Feds Are ‘Begging’ Congress to Stop Donald Trump Donation Scam


While federal campaign finance regulators aren’t known for their aggression, things have gotten so bad that they’re practically begging Congress to give them more weapons to go after political scams—including a recurring donations scheme favored by Donald Trump that has fleeced unwitting supporters for years.

But the recurring donations tactic is just one issue the Federal Election Commission highlighted last week when it published its draft legislation recommendations, the legal wish list the agency sends Congress each year.

It’s not the first time the FEC has floated many of those same proposals, which include requests to shut legal loopholes related to the personal use of political funds, so-called “scam PACs,” and straw donor schemes. The agency asked Congress to put more muscle behind those laws last year, too, but lawmakers seem even more averse to the idea than the notoriously sluggish FEC, whose routine partisan deadlocks over enforcement have led critics to declare the agency “broken.”

Watchdog groups say Congress should pay attention.

Saurav Ghosh, director of federal campaign finance reform at the Campaign Legal Center, told The Daily Beast these renewed requests indicate that the FEC “absolutely agrees these are problems that need fixing.”

“That agreement is so unusual that it should send a message, but I’m not sure if there’s any change of the facts on the ground to prompt action,” Ghosh said. “It’d be great if they took action before the 2024 election, because it’s fair to think these problems will rear their head again.”

Viki Harrison, director of constitutional convention and protecting dissent programs at Common Cause, said the FEC’s request should be a “wake-up call” for Congress.

“This is an ever-changing field, and the bad actors are always going to try to find a way around the law, but these are all really good policies, and Congress should have implemented them,” Harrison told The Daily Beast, adding that, after multiple requests have gone unanswered, it “sounds like they’re begging” for help.

The scammy tactics identified in the draft request are indeed alive and well.

Take the recurring donations tactic. Throughout the midterms, political committees continued barraging potential donors with controversial fundraising requests with pre-checked boxes to make contributions recur automatically.

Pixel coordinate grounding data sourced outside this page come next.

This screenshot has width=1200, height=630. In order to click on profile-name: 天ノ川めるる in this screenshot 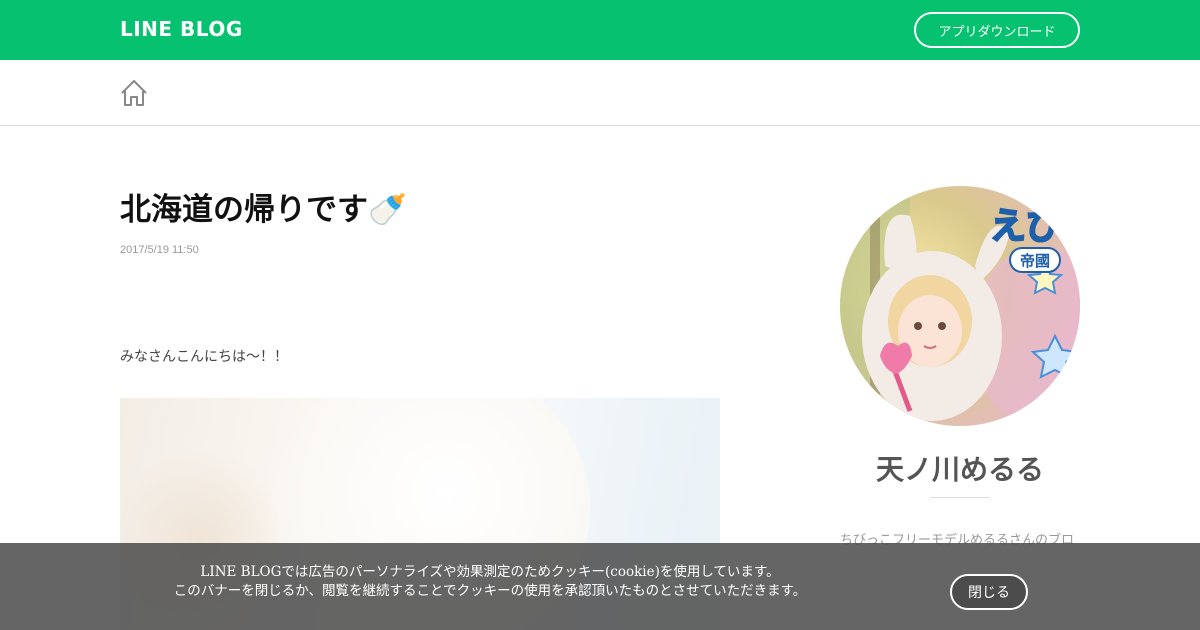, I will do `click(960, 468)`.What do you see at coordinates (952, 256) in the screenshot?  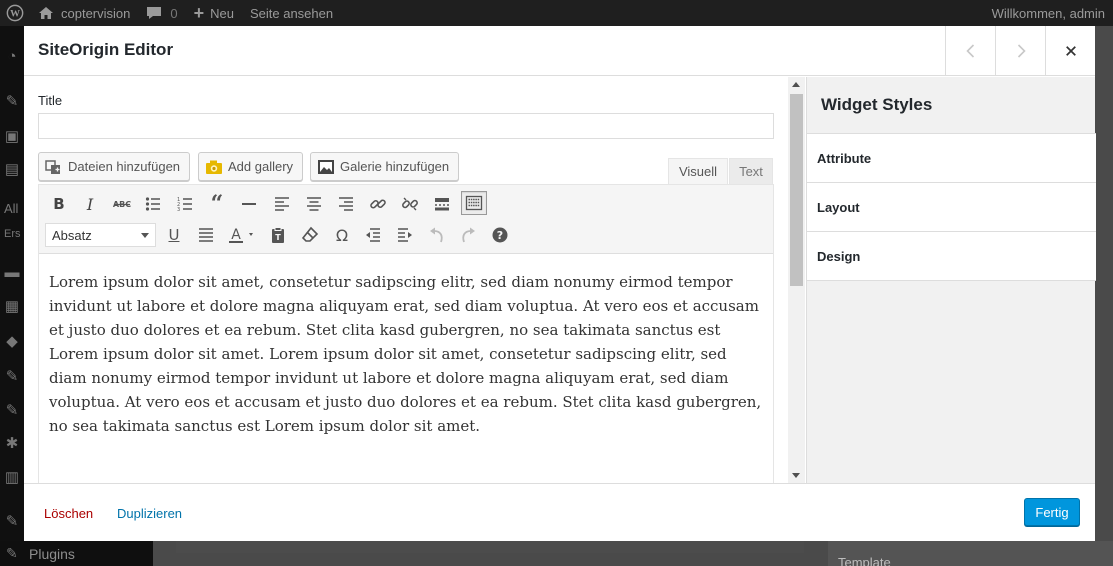 I see `section-design: Design` at bounding box center [952, 256]. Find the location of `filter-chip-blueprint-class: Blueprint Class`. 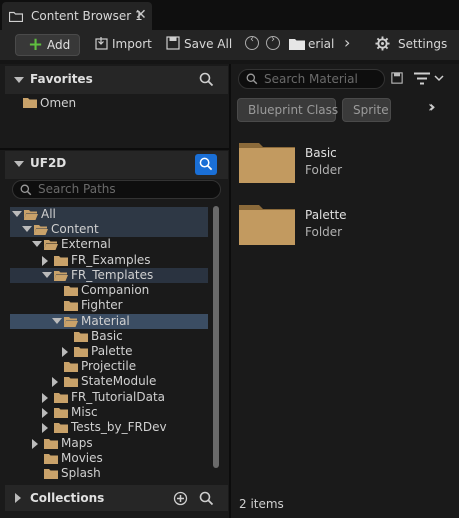

filter-chip-blueprint-class: Blueprint Class is located at coordinates (288, 110). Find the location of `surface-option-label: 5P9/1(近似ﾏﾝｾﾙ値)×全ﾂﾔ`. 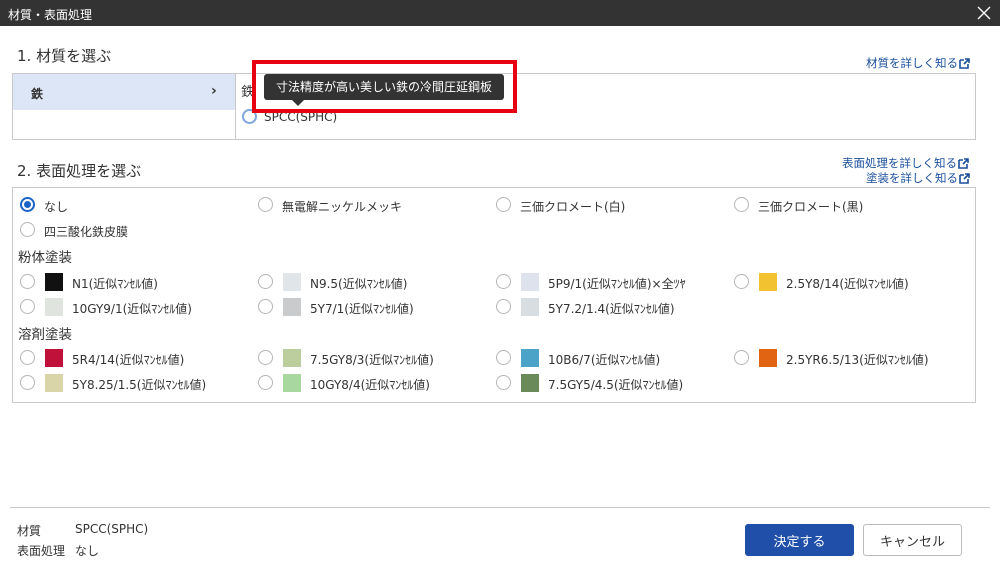

surface-option-label: 5P9/1(近似ﾏﾝｾﾙ値)×全ﾂﾔ is located at coordinates (617, 284).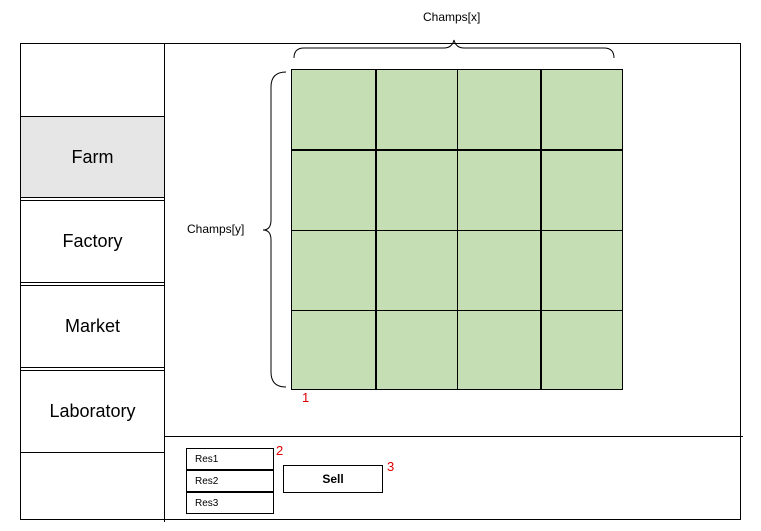  What do you see at coordinates (306, 398) in the screenshot?
I see `marker-1: 1` at bounding box center [306, 398].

That’s despite widespread previous reports that 2020 donors—many of them elderly—had complained that the language of those solicitations misled them, claiming they weren’t aware at the time that they were authorizing repeat withdrawals. Many donors have said it’s difficult to cancel the action or get their money back.

A 2021 New York Times investigation found that the tactic had “ensnared” numerous Trump supporters during the 2020 election and its aftermath, even tricking some longtime political operatives. In all, Trump’s 2020 fundraising apparatus refunded more than $120 million, according to FEC data, whereas Joe Biden’s operation—which did not use the tactic—returned just $21 million. (Some Democrats have used pre-checked boxes in the past.)